Exercise aim:
Express the material as a JSON list of strings, with one string for each line and blank lines omitted.

Dataset entries:

>> Start

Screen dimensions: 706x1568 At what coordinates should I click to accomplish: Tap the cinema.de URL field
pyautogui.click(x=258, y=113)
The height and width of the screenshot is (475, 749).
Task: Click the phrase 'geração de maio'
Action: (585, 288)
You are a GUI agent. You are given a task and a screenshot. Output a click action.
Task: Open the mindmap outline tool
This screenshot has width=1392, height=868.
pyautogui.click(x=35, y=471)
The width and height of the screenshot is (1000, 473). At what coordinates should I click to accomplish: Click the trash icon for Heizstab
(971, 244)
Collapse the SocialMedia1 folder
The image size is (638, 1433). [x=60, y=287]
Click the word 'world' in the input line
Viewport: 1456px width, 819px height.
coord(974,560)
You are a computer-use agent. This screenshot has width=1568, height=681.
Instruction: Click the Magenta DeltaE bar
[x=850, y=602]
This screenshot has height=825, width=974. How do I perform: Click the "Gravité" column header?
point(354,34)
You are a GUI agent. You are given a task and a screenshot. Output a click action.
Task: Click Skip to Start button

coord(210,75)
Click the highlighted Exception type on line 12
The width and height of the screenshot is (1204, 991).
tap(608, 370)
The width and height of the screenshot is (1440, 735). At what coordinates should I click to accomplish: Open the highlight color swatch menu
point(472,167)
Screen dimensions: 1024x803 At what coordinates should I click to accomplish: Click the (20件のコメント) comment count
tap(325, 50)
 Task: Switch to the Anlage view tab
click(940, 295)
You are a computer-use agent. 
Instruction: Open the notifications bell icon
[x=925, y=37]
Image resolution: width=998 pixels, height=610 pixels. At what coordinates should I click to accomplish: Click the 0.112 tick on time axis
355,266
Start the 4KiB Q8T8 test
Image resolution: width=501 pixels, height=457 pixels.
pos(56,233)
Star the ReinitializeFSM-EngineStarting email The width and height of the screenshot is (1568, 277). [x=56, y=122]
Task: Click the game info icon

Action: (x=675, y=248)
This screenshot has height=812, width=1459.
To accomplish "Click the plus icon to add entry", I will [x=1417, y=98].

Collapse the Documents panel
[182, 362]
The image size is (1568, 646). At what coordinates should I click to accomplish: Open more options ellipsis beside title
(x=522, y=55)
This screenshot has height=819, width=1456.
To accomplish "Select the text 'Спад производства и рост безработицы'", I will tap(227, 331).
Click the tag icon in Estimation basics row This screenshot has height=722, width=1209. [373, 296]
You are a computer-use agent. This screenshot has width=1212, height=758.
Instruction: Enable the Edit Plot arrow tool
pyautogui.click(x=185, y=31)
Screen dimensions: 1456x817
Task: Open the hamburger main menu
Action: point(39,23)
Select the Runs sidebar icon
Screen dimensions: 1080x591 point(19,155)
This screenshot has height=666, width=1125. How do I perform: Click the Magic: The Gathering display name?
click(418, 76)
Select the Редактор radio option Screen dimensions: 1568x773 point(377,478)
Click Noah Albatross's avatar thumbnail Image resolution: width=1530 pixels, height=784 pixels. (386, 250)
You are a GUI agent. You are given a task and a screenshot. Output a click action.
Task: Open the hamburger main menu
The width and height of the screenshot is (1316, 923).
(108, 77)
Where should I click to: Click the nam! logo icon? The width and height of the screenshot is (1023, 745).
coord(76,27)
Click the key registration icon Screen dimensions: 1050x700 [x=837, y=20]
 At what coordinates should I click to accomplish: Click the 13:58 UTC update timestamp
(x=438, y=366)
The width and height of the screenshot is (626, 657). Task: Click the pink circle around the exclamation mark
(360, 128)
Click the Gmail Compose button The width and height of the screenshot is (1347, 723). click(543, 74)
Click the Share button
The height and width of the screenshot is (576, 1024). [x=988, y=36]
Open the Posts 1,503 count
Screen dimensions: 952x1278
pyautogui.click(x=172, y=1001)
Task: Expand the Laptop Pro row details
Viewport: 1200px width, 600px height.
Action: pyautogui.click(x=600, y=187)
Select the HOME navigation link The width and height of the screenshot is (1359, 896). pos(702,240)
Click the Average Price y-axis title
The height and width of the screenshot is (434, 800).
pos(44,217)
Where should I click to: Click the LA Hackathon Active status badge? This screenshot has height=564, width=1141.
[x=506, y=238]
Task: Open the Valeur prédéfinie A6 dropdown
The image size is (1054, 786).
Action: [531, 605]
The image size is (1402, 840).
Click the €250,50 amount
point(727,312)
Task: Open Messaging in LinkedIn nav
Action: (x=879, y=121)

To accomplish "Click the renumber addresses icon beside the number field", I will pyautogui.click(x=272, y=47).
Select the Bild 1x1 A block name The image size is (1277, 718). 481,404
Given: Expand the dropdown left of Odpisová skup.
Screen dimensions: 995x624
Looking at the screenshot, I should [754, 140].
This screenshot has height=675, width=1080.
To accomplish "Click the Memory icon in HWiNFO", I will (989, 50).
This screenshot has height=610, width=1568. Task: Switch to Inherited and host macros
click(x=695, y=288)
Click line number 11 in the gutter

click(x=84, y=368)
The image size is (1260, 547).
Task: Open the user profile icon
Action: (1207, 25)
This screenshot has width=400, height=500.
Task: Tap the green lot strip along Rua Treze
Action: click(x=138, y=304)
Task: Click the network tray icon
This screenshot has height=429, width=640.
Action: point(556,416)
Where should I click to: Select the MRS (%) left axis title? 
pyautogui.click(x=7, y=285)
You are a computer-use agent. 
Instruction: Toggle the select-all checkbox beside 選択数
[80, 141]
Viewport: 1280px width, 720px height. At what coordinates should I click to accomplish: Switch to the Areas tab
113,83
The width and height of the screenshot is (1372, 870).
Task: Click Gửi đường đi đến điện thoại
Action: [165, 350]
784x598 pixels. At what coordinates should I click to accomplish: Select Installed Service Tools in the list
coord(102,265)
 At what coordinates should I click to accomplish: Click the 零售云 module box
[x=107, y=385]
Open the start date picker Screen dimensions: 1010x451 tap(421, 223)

>> End

Task response:
[
  "Screen dimensions: 706x1568 At what coordinates should I click to accomplish: Tap the cinema.de URL field",
  "pyautogui.click(x=258, y=113)",
  "The height and width of the screenshot is (475, 749).",
  "Task: Click the phrase 'geração de maio'",
  "Action: (585, 288)",
  "You are a GUI agent. You are given a task and a screenshot. Output a click action.",
  "Task: Open the mindmap outline tool",
  "This screenshot has width=1392, height=868.",
  "pyautogui.click(x=35, y=471)",
  "The width and height of the screenshot is (1000, 473). At what coordinates should I click to accomplish: Click the trash icon for Heizstab",
  "(971, 244)",
  "Collapse the SocialMedia1 folder",
  "The image size is (638, 1433). [x=60, y=287]",
  "Click the word 'world' in the input line",
  "Viewport: 1456px width, 819px height.",
  "coord(974,560)",
  "You are a computer-use agent. This screenshot has width=1568, height=681.",
  "Instruction: Click the Magenta DeltaE bar",
  "[x=850, y=602]",
  "This screenshot has height=825, width=974. How do I perform: Click the \"Gravité\" column header?",
  "point(354,34)",
  "You are a GUI agent. You are given a task and a screenshot. Output a click action.",
  "Task: Click Skip to Start button",
  "coord(210,75)",
  "Click the highlighted Exception type on line 12",
  "The width and height of the screenshot is (1204, 991).",
  "tap(608, 370)",
  "The width and height of the screenshot is (1440, 735). At what coordinates should I click to accomplish: Open the highlight color swatch menu",
  "point(472,167)",
  "Screen dimensions: 1024x803 At what coordinates should I click to accomplish: Click the (20件のコメント) comment count",
  "tap(325, 50)",
  " Task: Switch to the Anlage view tab",
  "click(940, 295)",
  "You are a computer-use agent. ",
  "Instruction: Open the notifications bell icon",
  "[x=925, y=37]",
  "Image resolution: width=998 pixels, height=610 pixels. At what coordinates should I click to accomplish: Click the 0.112 tick on time axis",
  "355,266",
  "Start the 4KiB Q8T8 test",
  "Image resolution: width=501 pixels, height=457 pixels.",
  "pos(56,233)",
  "Star the ReinitializeFSM-EngineStarting email The width and height of the screenshot is (1568, 277). [x=56, y=122]",
  "Task: Click the game info icon",
  "Action: (x=675, y=248)",
  "This screenshot has height=812, width=1459.",
  "To accomplish \"Click the plus icon to add entry\", I will [x=1417, y=98].",
  "Collapse the Documents panel",
  "[182, 362]",
  "The image size is (1568, 646). At what coordinates should I click to accomplish: Open more options ellipsis beside title",
  "(x=522, y=55)",
  "This screenshot has height=819, width=1456.",
  "To accomplish \"Select the text 'Спад производства и рост безработицы'\", I will tap(227, 331).",
  "Click the tag icon in Estimation basics row This screenshot has height=722, width=1209. [373, 296]",
  "You are a computer-use agent. This screenshot has width=1212, height=758.",
  "Instruction: Enable the Edit Plot arrow tool",
  "pyautogui.click(x=185, y=31)",
  "Screen dimensions: 1456x817",
  "Task: Open the hamburger main menu",
  "Action: point(39,23)",
  "Select the Runs sidebar icon",
  "Screen dimensions: 1080x591 point(19,155)",
  "This screenshot has height=666, width=1125. How do I perform: Click the Magic: The Gathering display name?",
  "click(418, 76)",
  "Select the Редактор radio option Screen dimensions: 1568x773 point(377,478)",
  "Click Noah Albatross's avatar thumbnail Image resolution: width=1530 pixels, height=784 pixels. (386, 250)",
  "You are a GUI agent. You are given a task and a screenshot. Output a click action.",
  "Task: Open the hamburger main menu",
  "The width and height of the screenshot is (1316, 923).",
  "(108, 77)",
  "Where should I click to: Click the nam! logo icon? The width and height of the screenshot is (1023, 745).",
  "coord(76,27)",
  "Click the key registration icon Screen dimensions: 1050x700 [x=837, y=20]",
  " At what coordinates should I click to accomplish: Click the 13:58 UTC update timestamp",
  "(x=438, y=366)",
  "The width and height of the screenshot is (626, 657). Task: Click the pink circle around the exclamation mark",
  "(360, 128)",
  "Click the Gmail Compose button The width and height of the screenshot is (1347, 723). click(543, 74)",
  "Click the Share button",
  "The height and width of the screenshot is (576, 1024). [x=988, y=36]",
  "Open the Posts 1,503 count",
  "Screen dimensions: 952x1278",
  "pyautogui.click(x=172, y=1001)",
  "Task: Expand the Laptop Pro row details",
  "Viewport: 1200px width, 600px height.",
  "Action: pyautogui.click(x=600, y=187)",
  "Select the HOME navigation link The width and height of the screenshot is (1359, 896). pos(702,240)",
  "Click the Average Price y-axis title",
  "The height and width of the screenshot is (434, 800).",
  "pos(44,217)",
  "Where should I click to: Click the LA Hackathon Active status badge? This screenshot has height=564, width=1141.",
  "[x=506, y=238]",
  "Task: Open the Valeur prédéfinie A6 dropdown",
  "The image size is (1054, 786).",
  "Action: [531, 605]",
  "The image size is (1402, 840).",
  "Click the €250,50 amount",
  "point(727,312)",
  "Task: Open Messaging in LinkedIn nav",
  "Action: (x=879, y=121)",
  "To accomplish \"Click the renumber addresses icon beside the number field\", I will pyautogui.click(x=272, y=47).",
  "Select the Bild 1x1 A block name The image size is (1277, 718). 481,404",
  "Given: Expand the dropdown left of Odpisová skup.",
  "Screen dimensions: 995x624",
  "Looking at the screenshot, I should [754, 140].",
  "This screenshot has height=675, width=1080.",
  "To accomplish \"Click the Memory icon in HWiNFO\", I will (989, 50).",
  "This screenshot has height=610, width=1568. Task: Switch to Inherited and host macros",
  "click(x=695, y=288)",
  "Click line number 11 in the gutter",
  "click(x=84, y=368)",
  "The image size is (1260, 547).",
  "Task: Open the user profile icon",
  "Action: (1207, 25)",
  "This screenshot has width=400, height=500.",
  "Task: Tap the green lot strip along Rua Treze",
  "Action: click(x=138, y=304)",
  "Task: Click the network tray icon",
  "This screenshot has height=429, width=640.",
  "Action: point(556,416)",
  "Where should I click to: Select the MRS (%) left axis title? ",
  "pyautogui.click(x=7, y=285)",
  "You are a computer-use agent. ",
  "Instruction: Toggle the select-all checkbox beside 選択数",
  "[80, 141]",
  "Viewport: 1280px width, 720px height. At what coordinates should I click to accomplish: Switch to the Areas tab",
  "113,83",
  "The width and height of the screenshot is (1372, 870).",
  "Task: Click Gửi đường đi đến điện thoại",
  "Action: [165, 350]",
  "784x598 pixels. At what coordinates should I click to accomplish: Select Installed Service Tools in the list",
  "coord(102,265)",
  " At what coordinates should I click to accomplish: Click the 零售云 module box",
  "[x=107, y=385]",
  "Open the start date picker Screen dimensions: 1010x451 tap(421, 223)"
]